State Will Finally Clean Southern California Nuclear Meltdown Site, Thanks to Community Watchdogs, Sen. Kuehl, and Assemblymember Brownley

By Collin Fisher, Research Analyst, Sierra Club California

The nuclear industry frequently explains away the Three Mile Island and Chernobyl accidents as the only blemishes on an otherwise stellar safety record. But the past fifty years have seen hundreds of releases of radioactive materials and gases from nuclear operations. Many of these incidents have been kept secret by the industry or government agency involved. The Santa Susana Field Laboratory (SSFL) is one example of a single site that experienced many major incidents that exposed residential and commercial areas in the Los Angeles and Simi Valley areas to radiation.

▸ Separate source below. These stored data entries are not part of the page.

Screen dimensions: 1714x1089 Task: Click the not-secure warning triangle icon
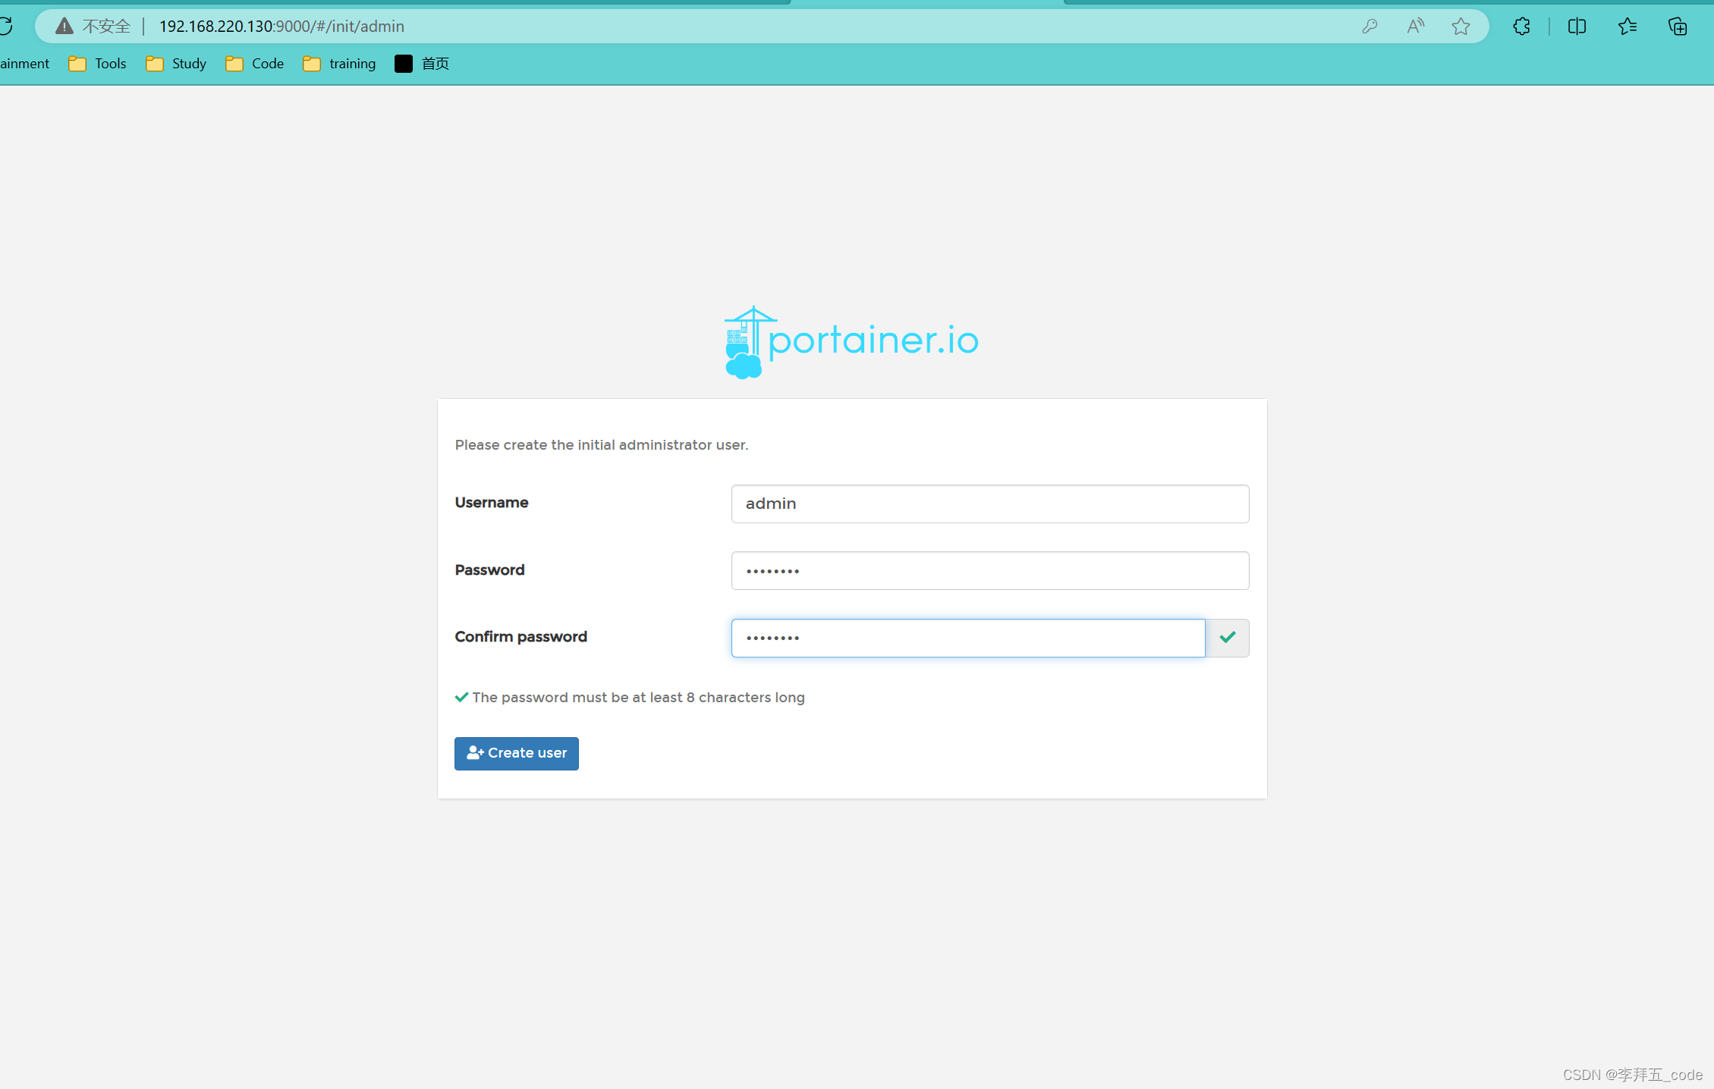click(x=64, y=27)
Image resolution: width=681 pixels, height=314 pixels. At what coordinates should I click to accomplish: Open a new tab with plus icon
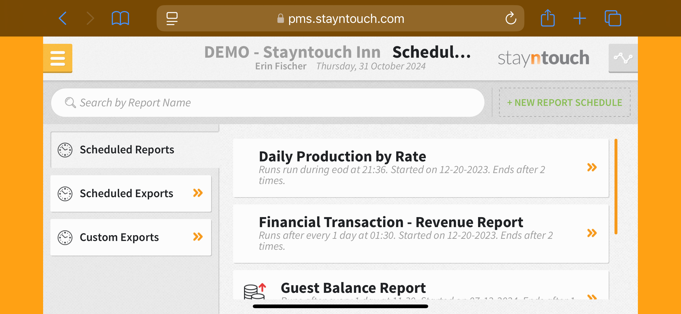point(579,19)

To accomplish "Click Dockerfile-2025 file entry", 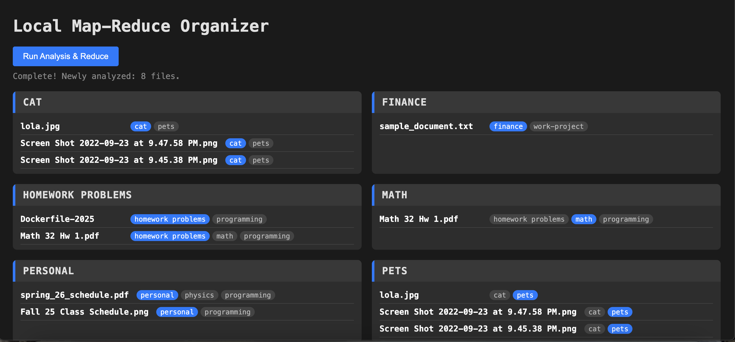I will point(57,219).
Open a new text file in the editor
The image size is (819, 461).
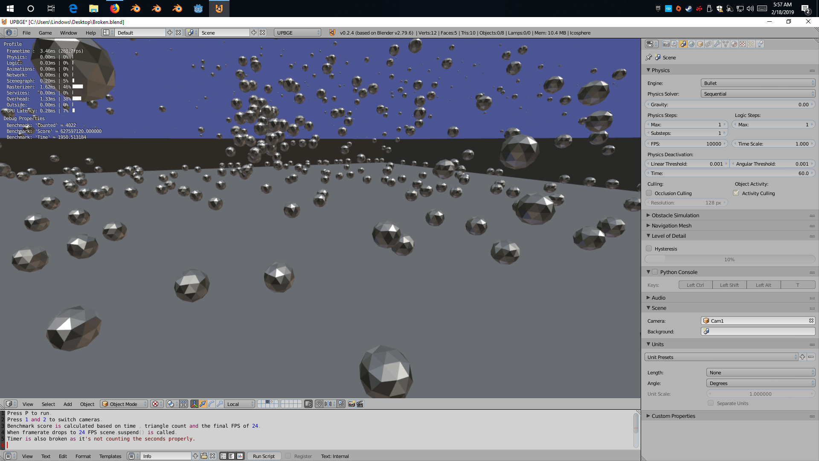[x=195, y=455]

Occurring from the 1950s and until as late as 1994, many of the accidents involving nuclear reactors and radioactive waste were kept secret by Rocketdyne and various other private corporate entities that owned and operated the SSFL. Indeed, the SSFL was a pioneering site for developing and experimenting on America’s rocket engines and nuclear reactors. Of the ten nuclear reactors operating at Santa Susana, four of them experienced major accidents and meltdowns. A meltdown in 1959 exposed the surrounding area to over 458 times the amount of radiation released at Three Mile Island. This meltdown was kept from the public until it was exposed in 1979 by Daniel Hirsch, a University of California lecturer and expert on nuclear issues. Hirsch, the President of the Committee to Bridge the Gap, has worked with the residents near the SSFL Lab since then, first to successfully shut down the reactors and more recently to clean up the contamination on the site, which is now owned by Boeing.

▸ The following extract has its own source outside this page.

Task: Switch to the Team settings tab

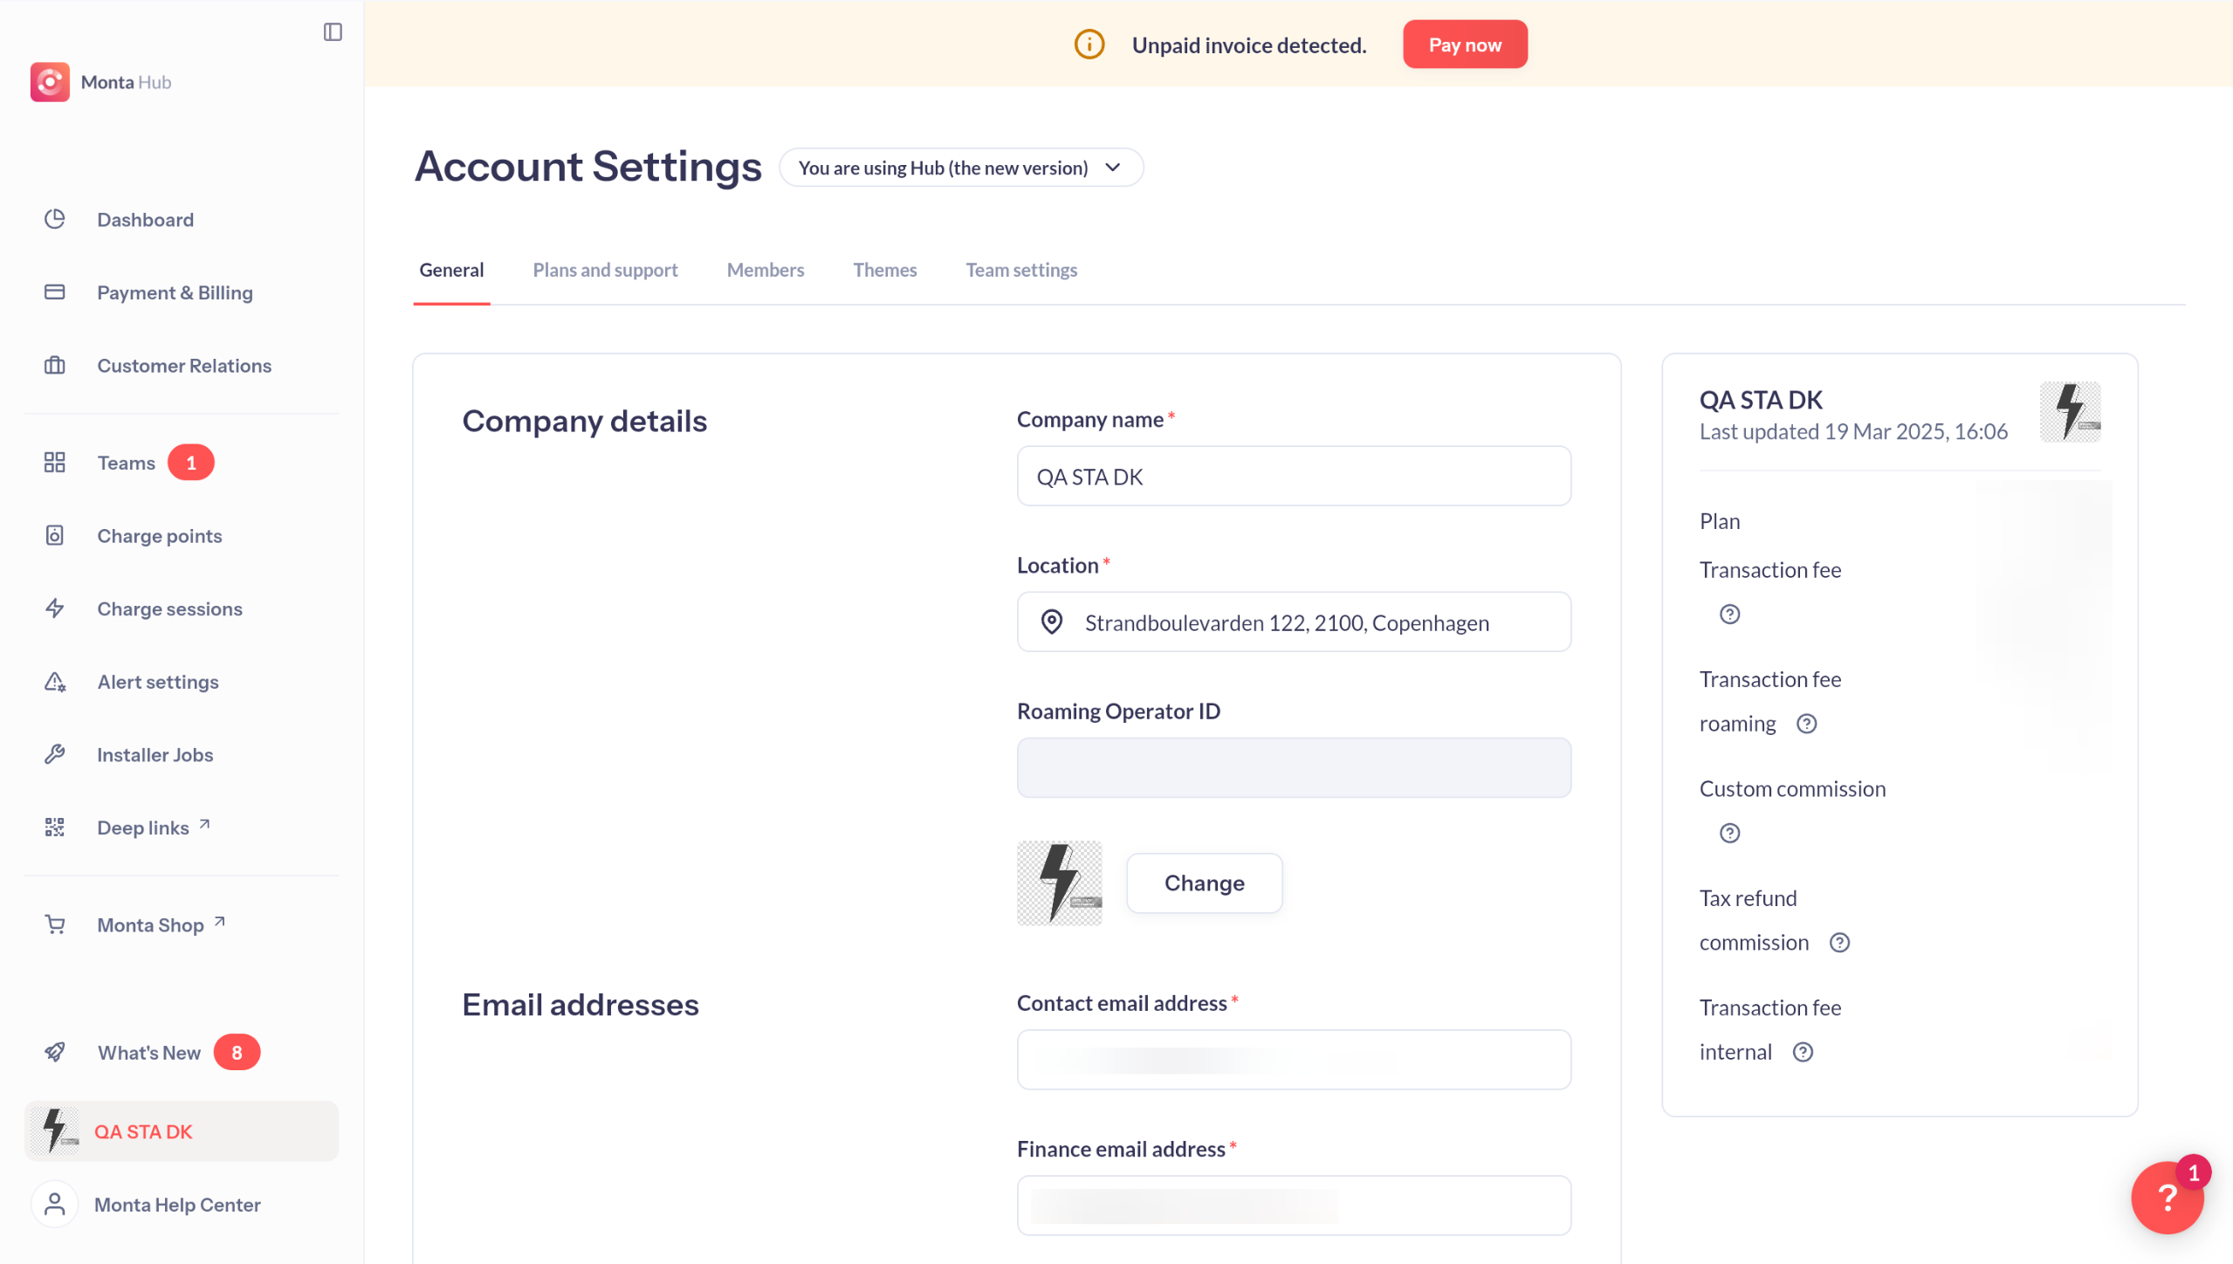Action: click(1020, 270)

The efforts of Hirsch and other community watchdogs led to Senate Bill 990, legislation passed last year requiring a proper and complete clean-up of Santa Susana. The bill was introduced by State Senator Sheila Kuehl, who has fought tenaciously for decontamination for many years, and co-authored by Julia Brownley, a rookie Assemblymember who persistently pushed the bill through her house with the help of many environmental, health and community groups, including Sierra Club California. Governor Schwarzenegger signed SB 990 in October of last year, over Boeing’s loud objections, but simultaneously issued a statement calling for new legislation to repeal its operative provisions because some in his administration believed the cleanup standards of SB 990 were too stringent.

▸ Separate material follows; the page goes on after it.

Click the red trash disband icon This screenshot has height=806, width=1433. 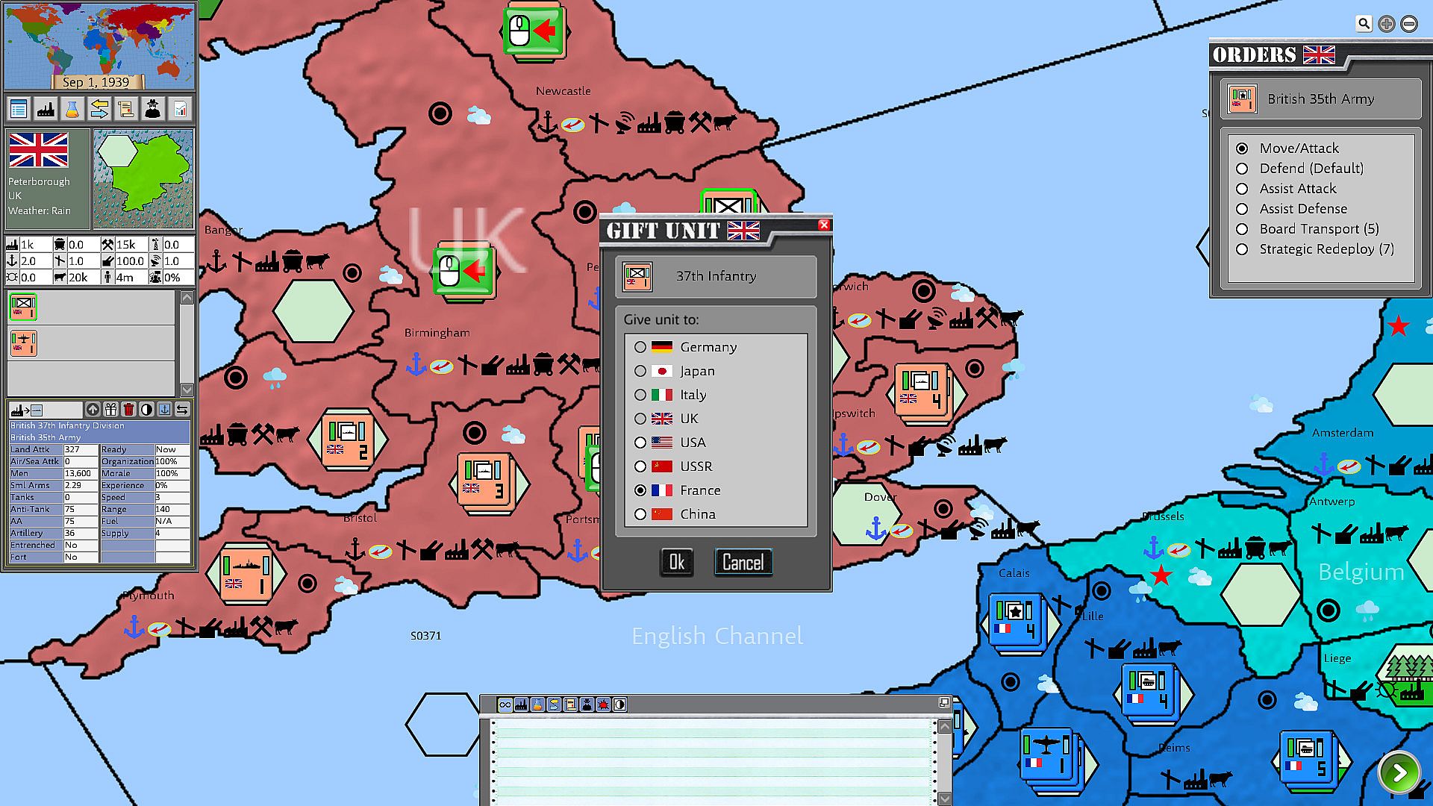coord(128,409)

Sierra Club California joined Committee to Bridge the Gap and many other advocates for the full decontamination of SSFL in petitioning the administration to keep SB 990 intact. Secretary of Environmental Protection Linda Adams personally intervened and listened to the advocates at great length, becoming convinced that the best way forward was to proceed under the health-protective SB 990 standards. On January 14th, 2008, the Governor agreed to reverse his original stance and call for the highest standard of cleaning for the SSFL.
The passage of this decontamination legislation stands as a fine example of what can happen when public-interest advocates persistently pursue justice and enlightened public officials put the community’s health ahead of a polluter’s profits.